I (so wickedly smart) got my shoes on and hauled it with a HR of 189 from the water to the transition area – passing some 20-30 people who ran that long distance in bare feet (Lesson 1 learned, recon of the transition areas). I had a lightning fast transition (because I actually practice them 4-5 days a week – no joke) and was out on the bike. I’m at home on the bike like nowhere else – so it was now more fun except for the wind. Actually, for me the wind isn’t bad. I’m 177 lbs and commute in a brutal headwind along the San Francisco waterfront, across the Golden Gate bridge and through Sausalito. I’ve training in 20-40mph headwinds every single day. The course was a clover leaf so you had a headwind then a sidewind and then a tailwind (my friend Stu would call this a ‘wickedly fast’ tailwind). Into the headwind I could hold 18-21mph, sidewind was 22-23 and the tailwind was 27-33+mph. The good part about being a bad swimmer and a good cyclist is that you can pass a LOT of people.

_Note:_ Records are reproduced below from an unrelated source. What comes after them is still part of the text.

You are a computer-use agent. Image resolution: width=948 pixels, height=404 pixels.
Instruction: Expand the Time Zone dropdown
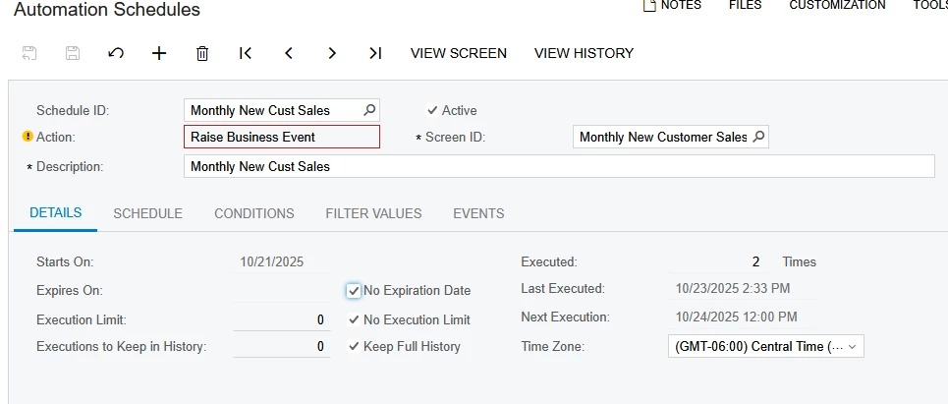(x=852, y=346)
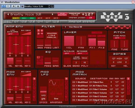Select next preset with right arrow
Screen dimensions: 135x108
coord(53,14)
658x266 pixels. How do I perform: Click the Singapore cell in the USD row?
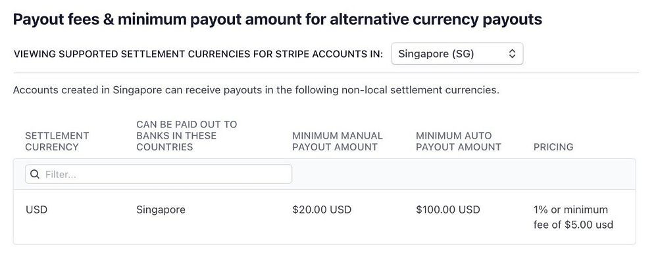tap(161, 210)
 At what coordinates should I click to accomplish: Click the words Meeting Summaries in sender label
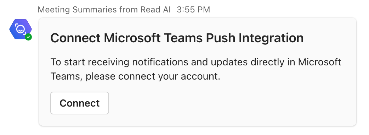(x=77, y=10)
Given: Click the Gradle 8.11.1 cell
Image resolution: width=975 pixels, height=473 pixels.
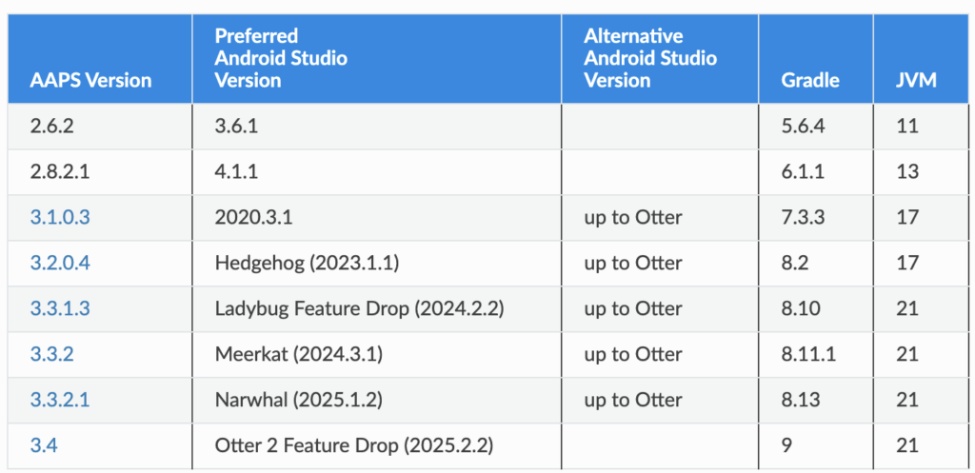Looking at the screenshot, I should click(x=809, y=354).
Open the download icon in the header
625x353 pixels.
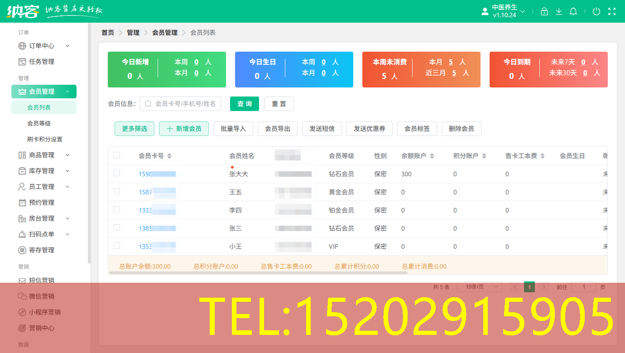(x=559, y=11)
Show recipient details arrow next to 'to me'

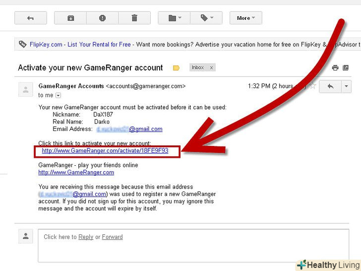click(x=59, y=95)
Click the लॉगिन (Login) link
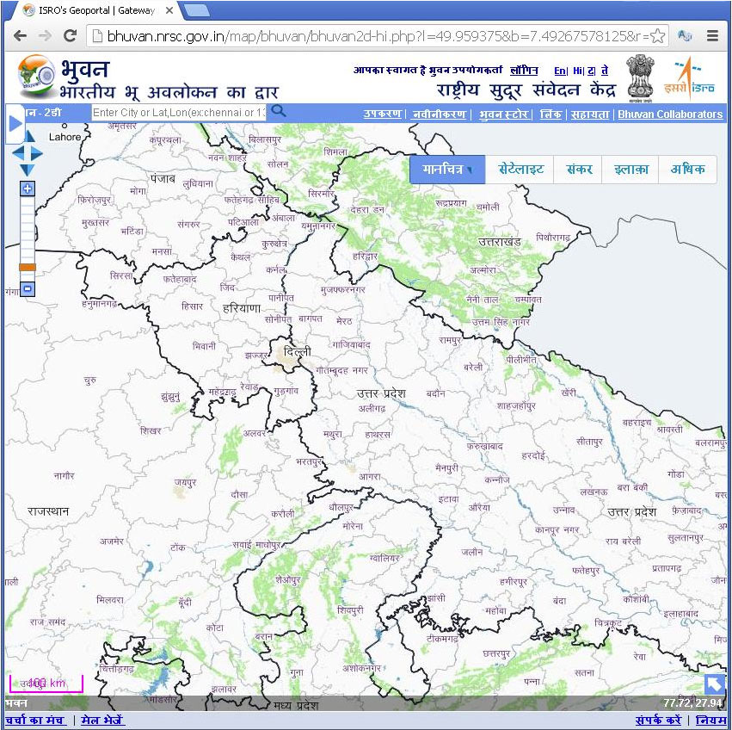Viewport: 732px width, 730px height. 524,70
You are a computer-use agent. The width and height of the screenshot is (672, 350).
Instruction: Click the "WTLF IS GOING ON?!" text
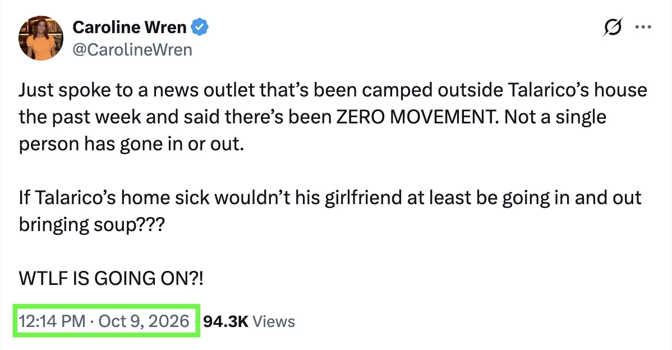tap(111, 278)
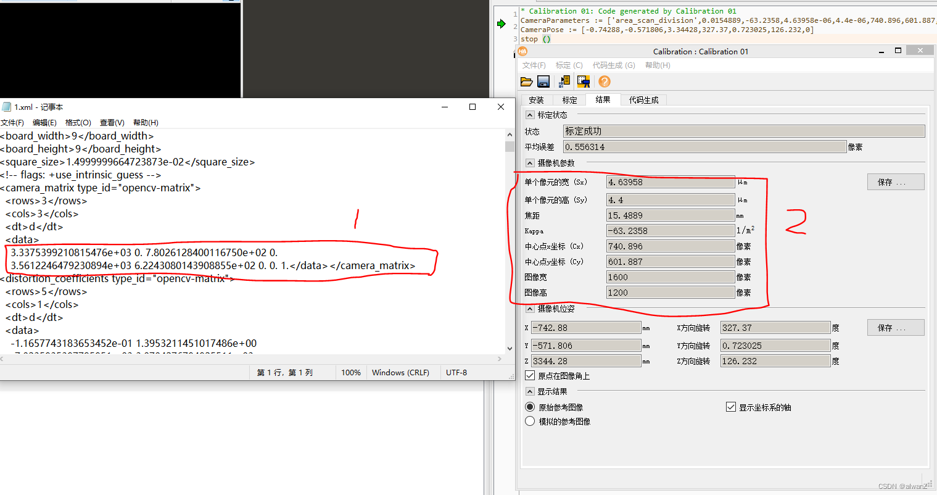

I passed well over 100 people in 16 miles. It was fun. But then I had to run. (it was the #2 bike split BTW and I’ve been training 10 months total).

After leaping gazelle-like-gracefully off my bike at EXACTLY the bike dismount line (which again I practice 2x a day x 6 days a week) I T2’d into my shoes and was off. Within 20 meters I realized that I had changed my Yankz! but didn’t adjust them to actually fit my foot (remember that really old lesson about not changing squat before race day? – I didn’t think I could screw up lacing, but then again I did it with my 2 year old daughter on my lap). My feet were asleep before I even hit the run course proper. Since I was there to race, I just kept running. I ran and ran and found out that I could run ok with no feeling in my feet – 2 less things hurting. I passed more people saw my HR go from a delightful 174 on the bike (my max is 194 and my AT is 174) to 180… 182…186 – which was fine because my max was 194. I hit the turn around, grabbed some water and got it all over myself (I still don’t understand how you’re supposed to run and drink from a cup). Heading back I looked down and saw that I had 2 feet still and a HR of 196…198…203. Yah, new max HR. I started thinking about whether or not I could afford to die and figured that since I had already registered for a race on May 20th that I should slow down a tick and try and make it for the next race (I could not see my wife getting a refund from a race direction since they most-always post that ‘NO REFUNDS’ thing which would make my death all that more painful). The finish is now just ahead of me and 4 jackals sprint past me with 200m to go –but I remembered that it was a long season. (it was the #3 run split).

Then end. It was over. I was 5th overall. 126th at the swim exit and 5th overall. It’s a long season.